## Exercise objective
Search the listing for the string "screenshot" and copy every line that contains it.

■ ■ ■ ■ ■

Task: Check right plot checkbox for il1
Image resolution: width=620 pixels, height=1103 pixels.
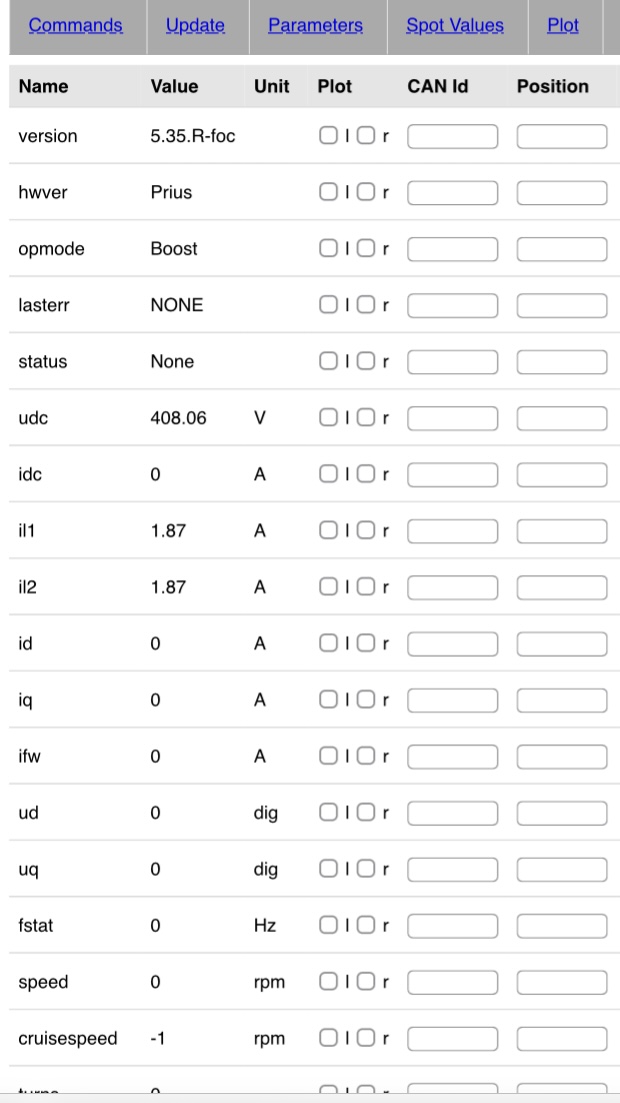Action: click(x=366, y=531)
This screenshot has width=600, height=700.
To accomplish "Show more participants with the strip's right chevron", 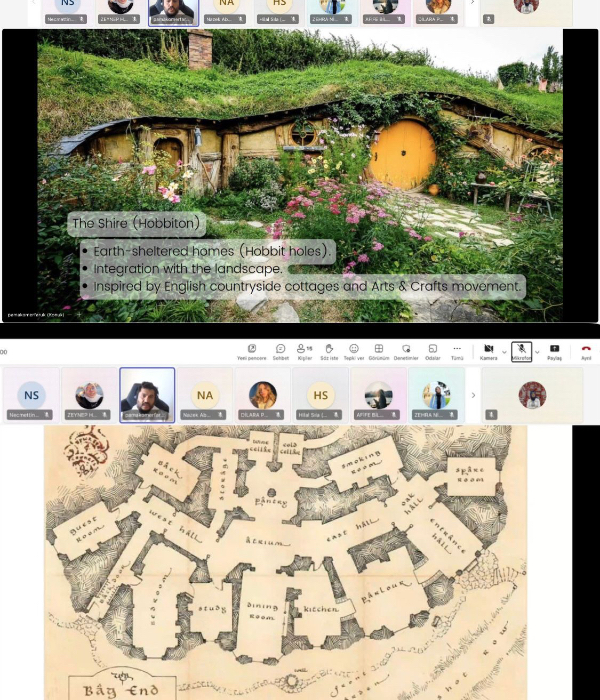I will click(473, 395).
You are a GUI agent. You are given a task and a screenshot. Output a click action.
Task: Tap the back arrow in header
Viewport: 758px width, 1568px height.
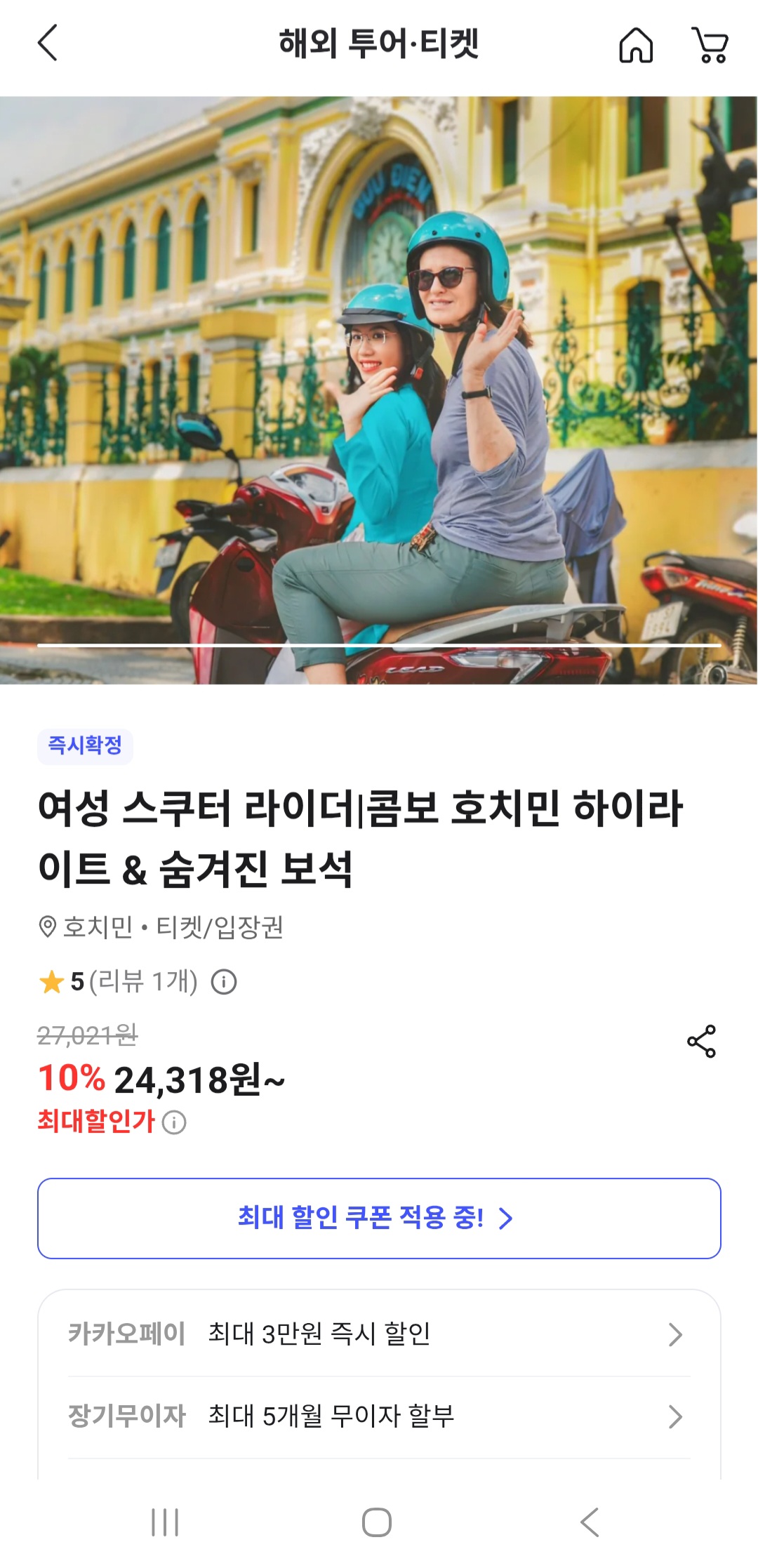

■ ■ ■ ■ ■

## Expected output
This screenshot has width=600, height=700.
You are a GUI agent. You are given a task and a screenshot. Output a click action.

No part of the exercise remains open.